From the line that holds "Instruction: Open the" to the last line below, retype everything exactly and nothing else; omit pictures.

WORKING DATA |
━━━━━━━━

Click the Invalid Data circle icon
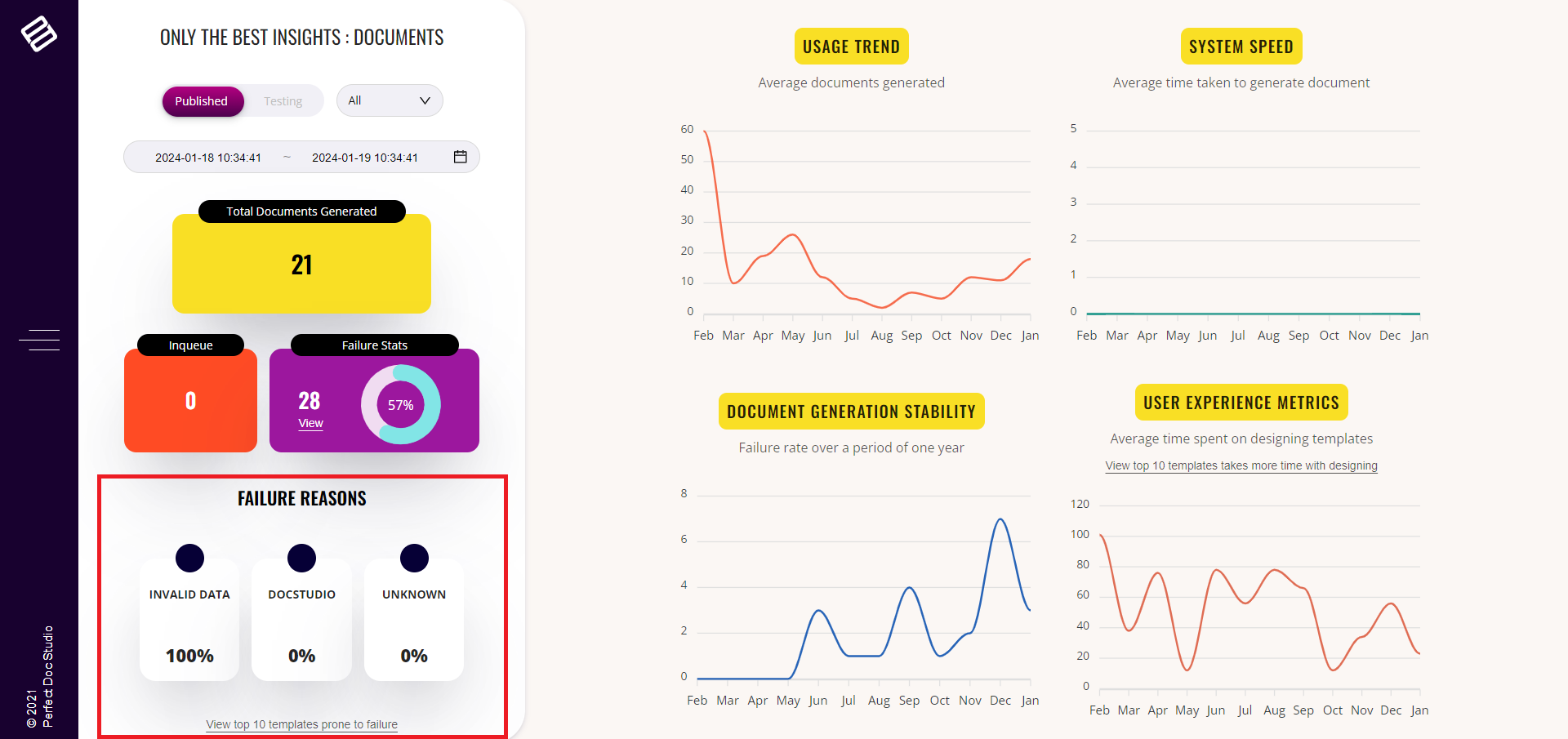 tap(189, 559)
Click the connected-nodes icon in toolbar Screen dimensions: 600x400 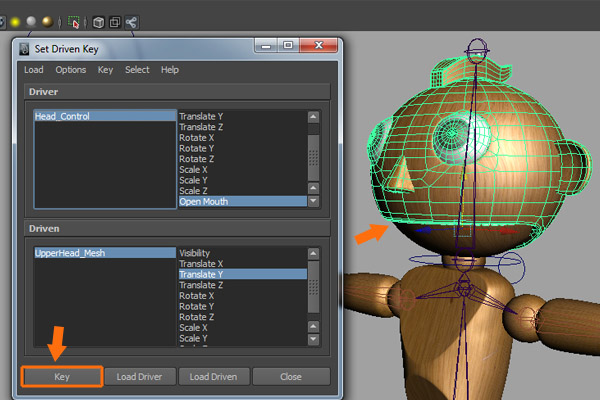132,21
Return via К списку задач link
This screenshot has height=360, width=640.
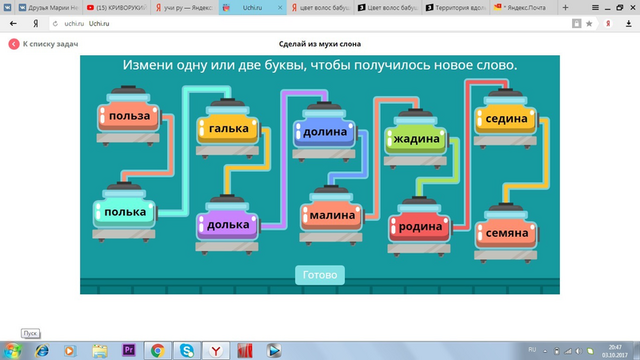[x=50, y=44]
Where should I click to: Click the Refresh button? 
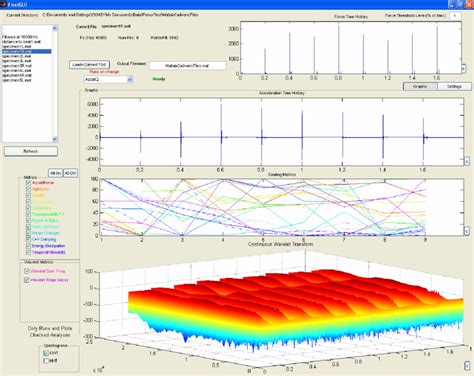click(x=31, y=151)
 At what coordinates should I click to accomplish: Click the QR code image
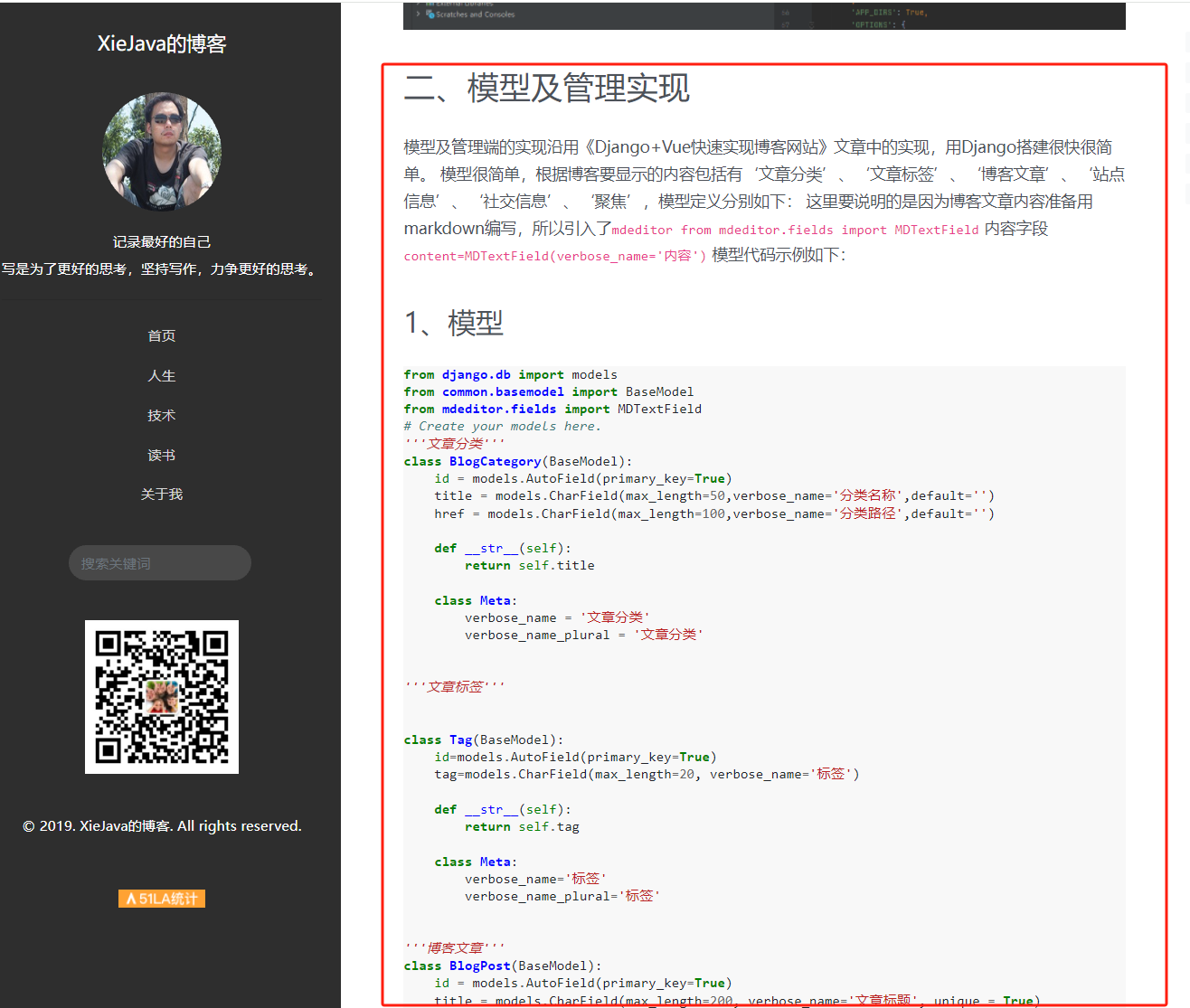point(162,697)
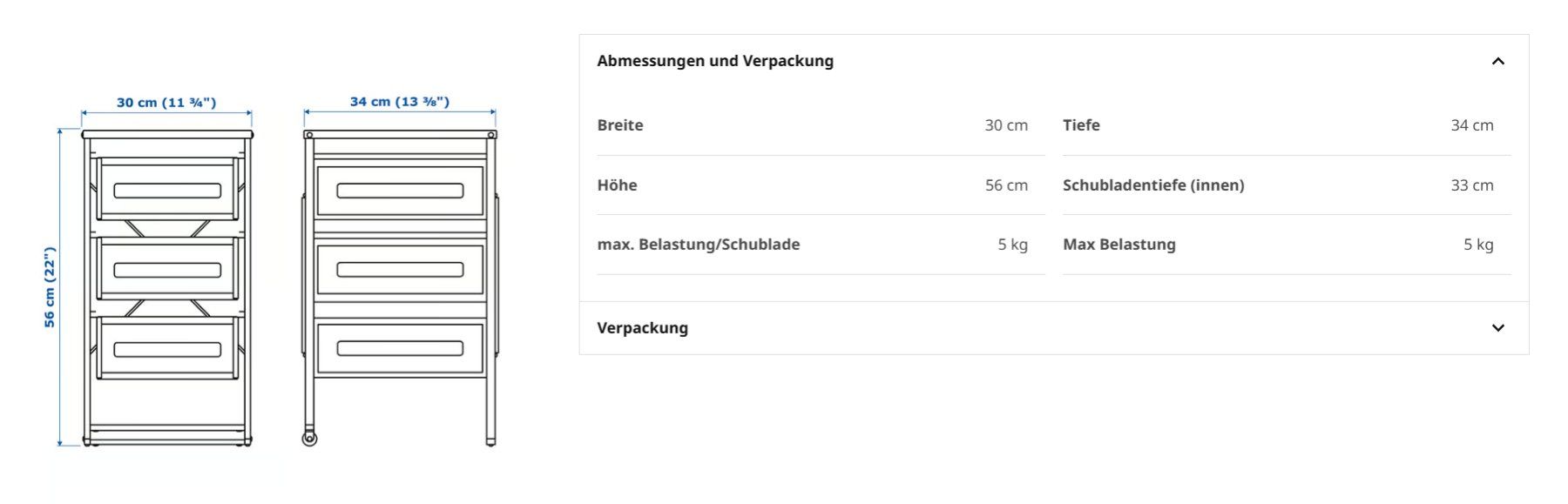Select the 56 cm height dimension label
This screenshot has height=504, width=1568.
click(50, 287)
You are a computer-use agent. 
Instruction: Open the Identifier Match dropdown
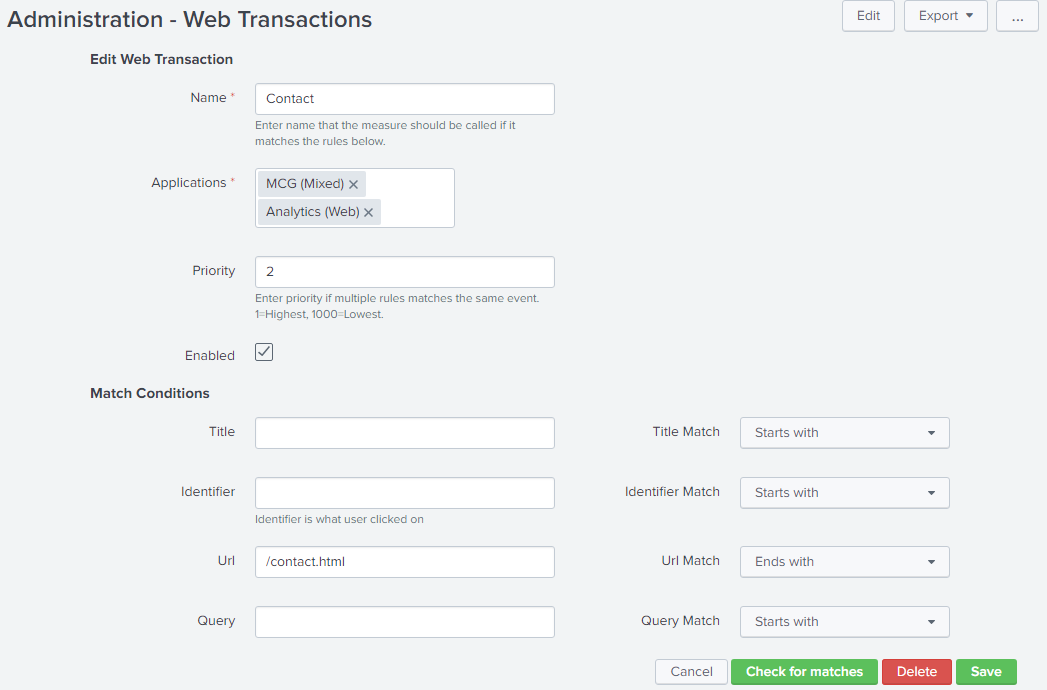click(843, 492)
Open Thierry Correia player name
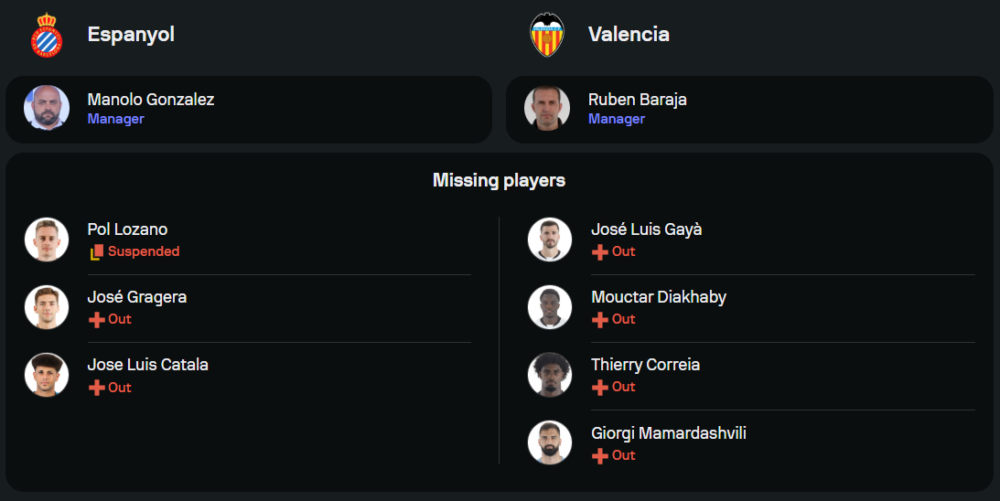Screen dimensions: 1000x501 click(645, 365)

━━━━━━━━

TASK ANSWER |
Instruction: Open the Identifier Match dropdown
click(843, 492)
Open Thierry Correia player name
Screen dimensions: 1000x501 click(645, 365)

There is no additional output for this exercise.